Data below:

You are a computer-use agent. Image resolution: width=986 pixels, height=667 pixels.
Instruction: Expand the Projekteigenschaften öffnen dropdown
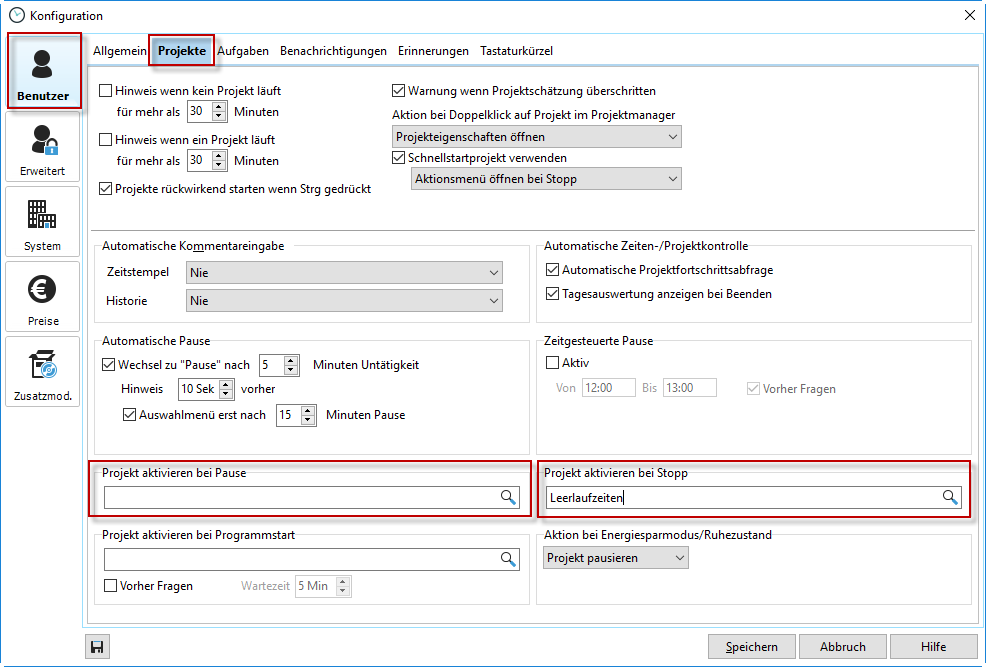click(x=536, y=137)
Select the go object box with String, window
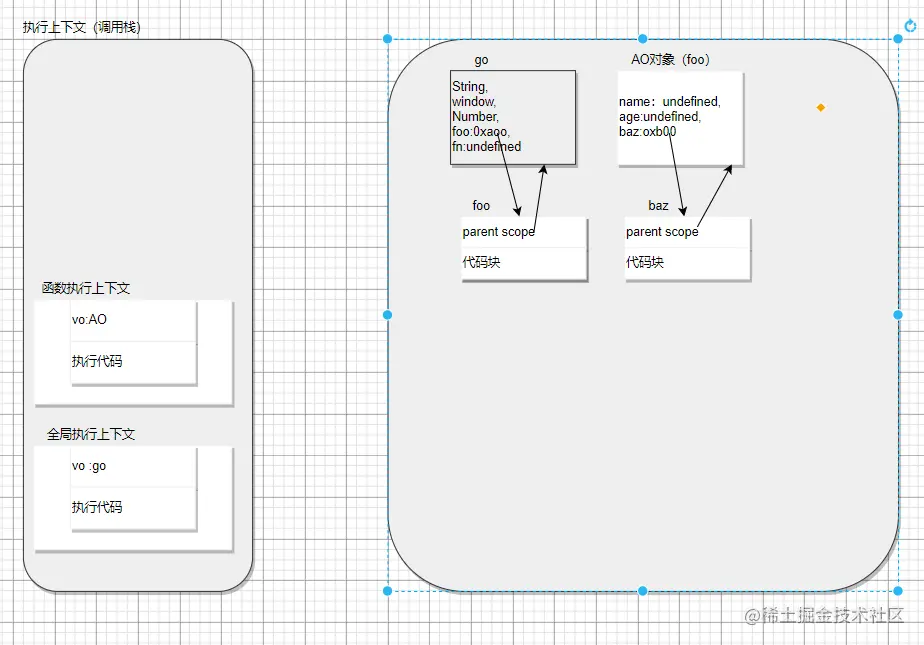 (x=513, y=117)
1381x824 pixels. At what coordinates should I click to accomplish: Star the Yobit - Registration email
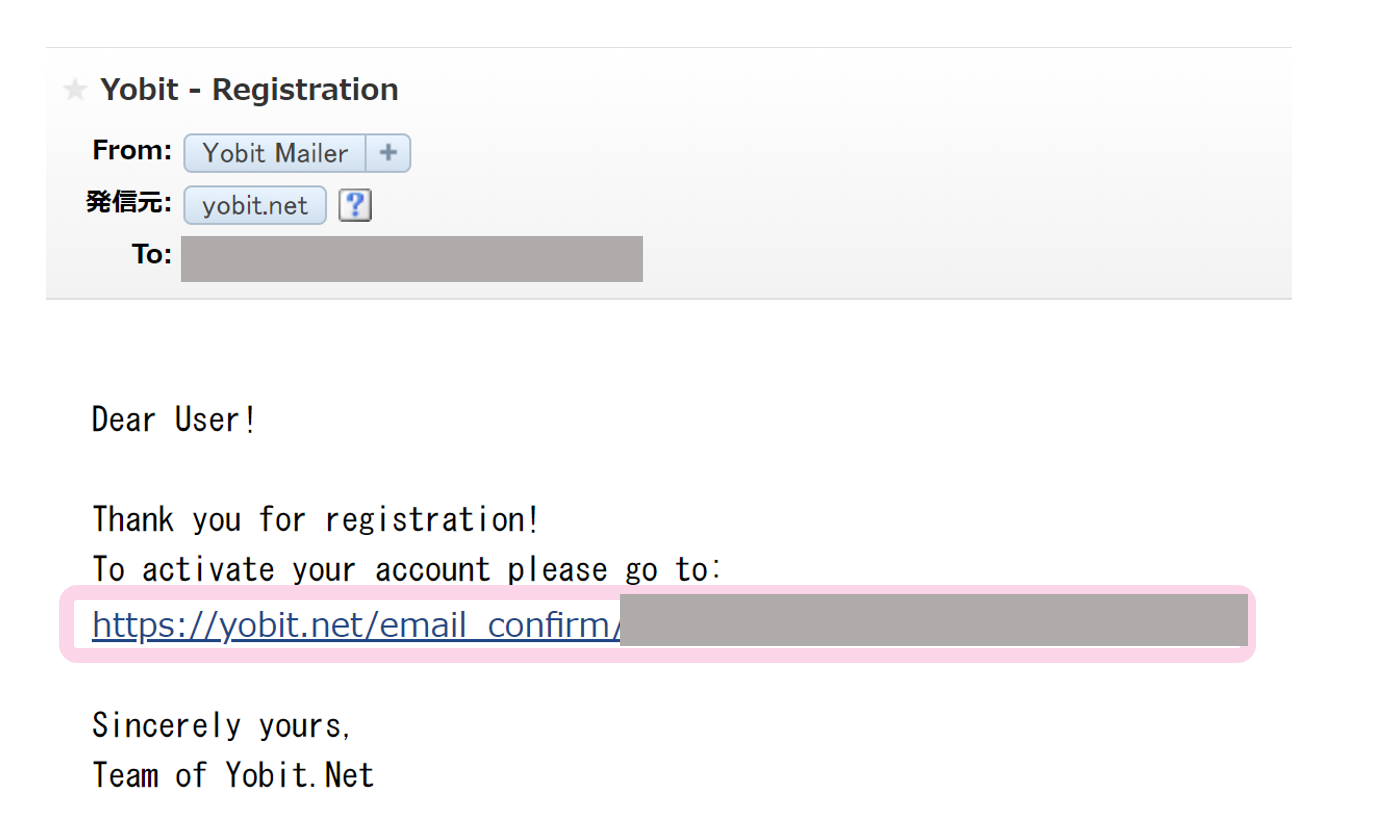tap(74, 90)
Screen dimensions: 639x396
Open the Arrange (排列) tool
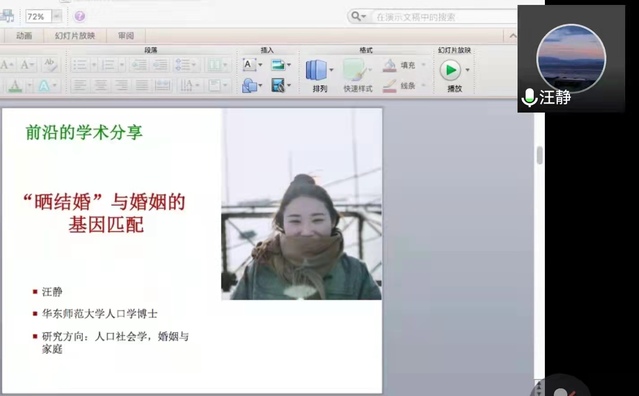pos(317,70)
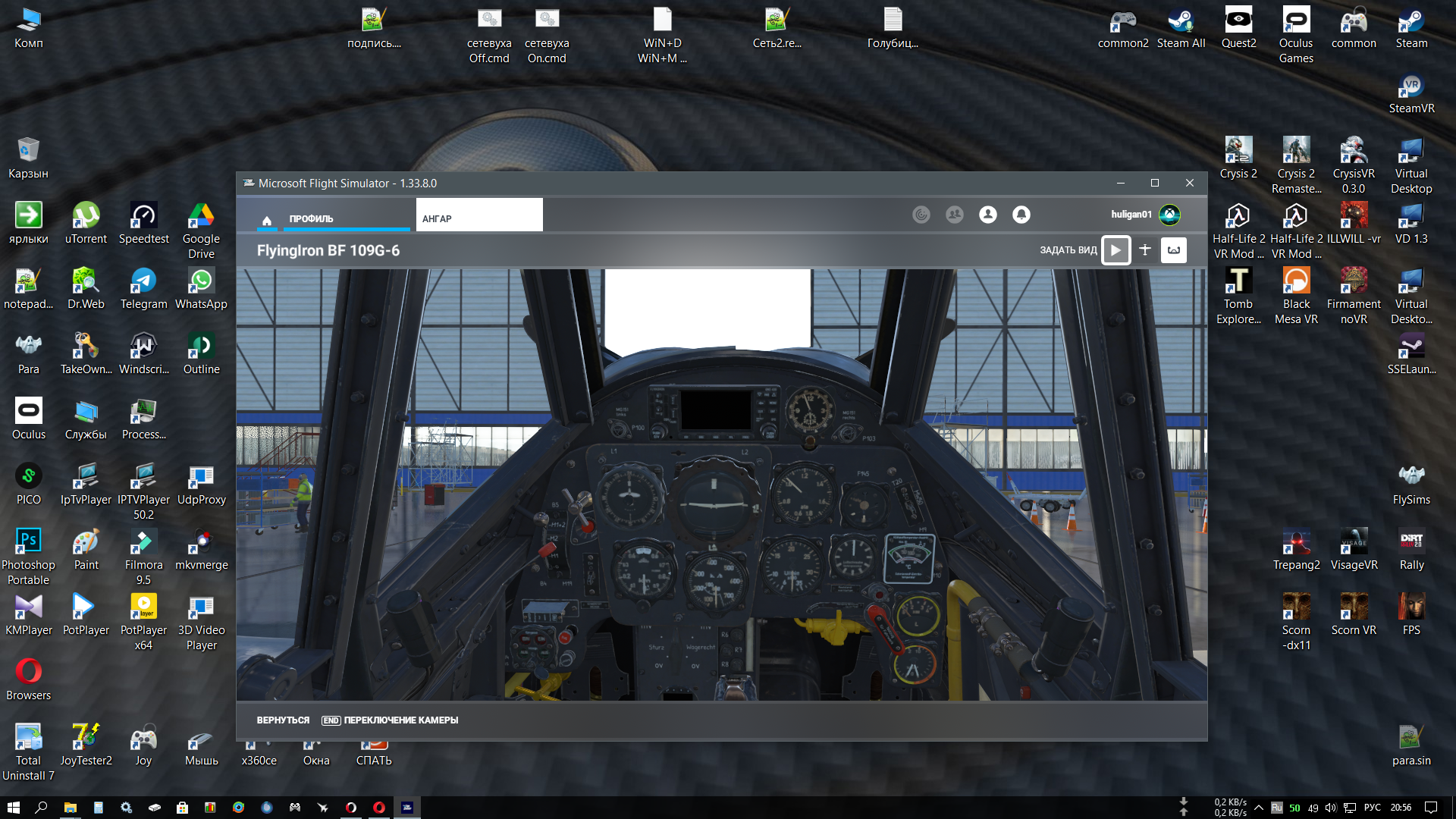Open the friends group icon
1456x819 pixels.
[955, 215]
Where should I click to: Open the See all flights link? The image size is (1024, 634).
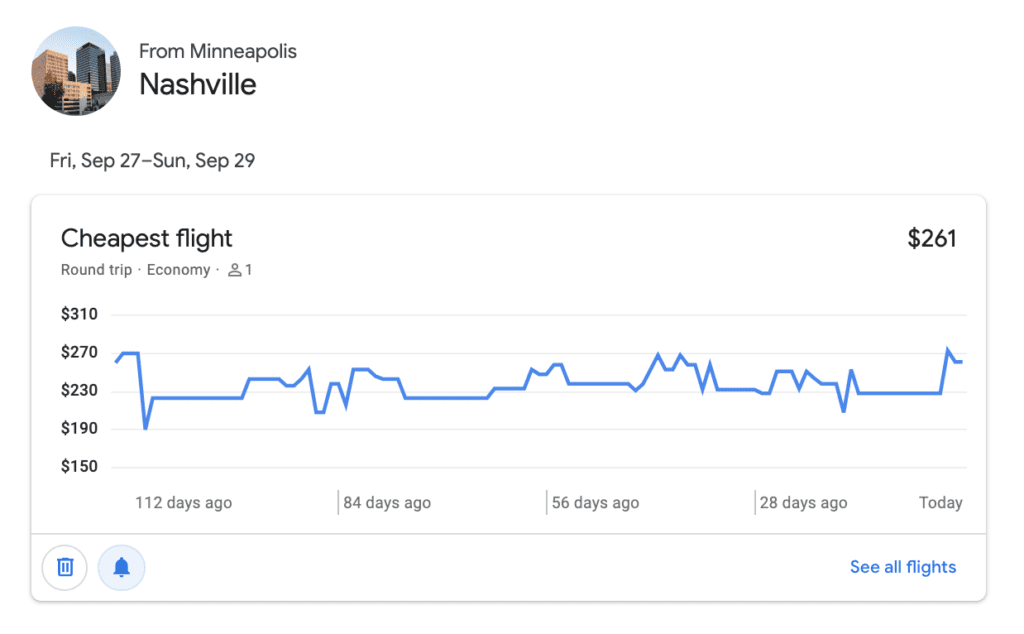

End of Data.

- _Problem requirements_: Pictures stay out. Return exactly the lines from the one with "Screen dimensions: 639x396" through the last line of the data.

- _Solution to this problem_:
Screen dimensions: 639x396
Open the Arrange (排列) tool
pos(317,70)
Open the friends group icon
1456x819 pixels.
[955, 215]
Where should I click to: Open the See all flights link? The image size is (1024, 634).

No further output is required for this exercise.